Diferentemente de outros países, não existe atualmente no Brasil uma legislação específica para coibir tal prática, por isso, o deputado federal Vicentinho (PT-SP), parlamentar que convocou e presidiu a audiência pública em questão, juntamente com a deputada Erika Kokay (PT-DF), se colocaram à disposição das entidades para dialogar com os outros parlamentares e ver no que podem contribuir para mudar esta realidade vivida por milhares de trabalhadores brasileiros.
No final da audiência Vicentinho se comprometeu a fazer o que for possível para que os projetos de leis sobre assédio moral, que ora tramitam nas comissões parlamentares, possam ser apensadas por meio de uma Comissão Parlamentar, na construção de um projeto de lei em comum a ser votado no Congresso Nacional ainda este ano. Além disso, fez o encaminhamento para que os dirigentes sindicais pudessem articular com os/as deputados/as federais de seus estados, responsáveis pelos projetos de leis em questão.
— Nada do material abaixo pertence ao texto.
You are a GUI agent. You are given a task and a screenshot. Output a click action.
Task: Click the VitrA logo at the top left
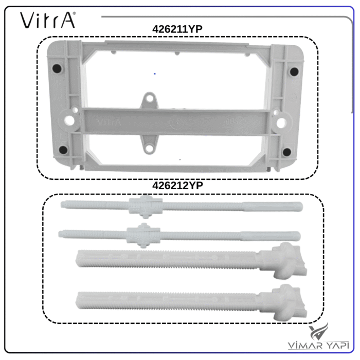47,20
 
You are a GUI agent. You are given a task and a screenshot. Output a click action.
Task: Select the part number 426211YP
177,29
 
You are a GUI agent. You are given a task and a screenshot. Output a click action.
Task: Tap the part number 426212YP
178,186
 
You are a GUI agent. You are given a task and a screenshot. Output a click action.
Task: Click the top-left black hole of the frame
57,68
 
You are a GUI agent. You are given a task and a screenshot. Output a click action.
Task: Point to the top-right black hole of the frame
294,71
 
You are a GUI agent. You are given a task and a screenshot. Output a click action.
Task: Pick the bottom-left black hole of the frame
63,150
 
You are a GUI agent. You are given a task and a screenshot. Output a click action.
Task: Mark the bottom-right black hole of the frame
287,152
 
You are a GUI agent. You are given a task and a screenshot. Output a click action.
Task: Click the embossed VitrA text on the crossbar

Participaram também da composição da mesa de debate Jorge Venâncio, coordenador do Fórum das Centrais Sindicais em Saúde do Trabalhador, também representante da CGTB, e Juneia Batista, secretária nacional de Saúde do Trabalhador da CUT.
28 de abril
O dia 28 de abril é o “Dia Mundial em Memória das Vítimas de Acidentes e Doenças do Trabalho”, instituído em razão de um acidente que matou 78 trabalhadores em uma mina nos Estados Unidos em 1969. Para se ter uma ideia, em todo o mundo ocorrem centenas de milhares de acidentes de trabalho a cada ano. Só no Brasil, segundo dados oficiais, em 2012 houve 705 mil acidentes, gerando 14.755 casos de invalidez permanente e 2.731 mortes.
Apesar disso, esses dados representam apenas uma pequena parte da realidade, pois se referem unicamente aos trabalhadores vinculados à Previdência, não incluindo os servidores públicos estatutários, sem considerar os milhões de trabalhadores informais e os autônomos.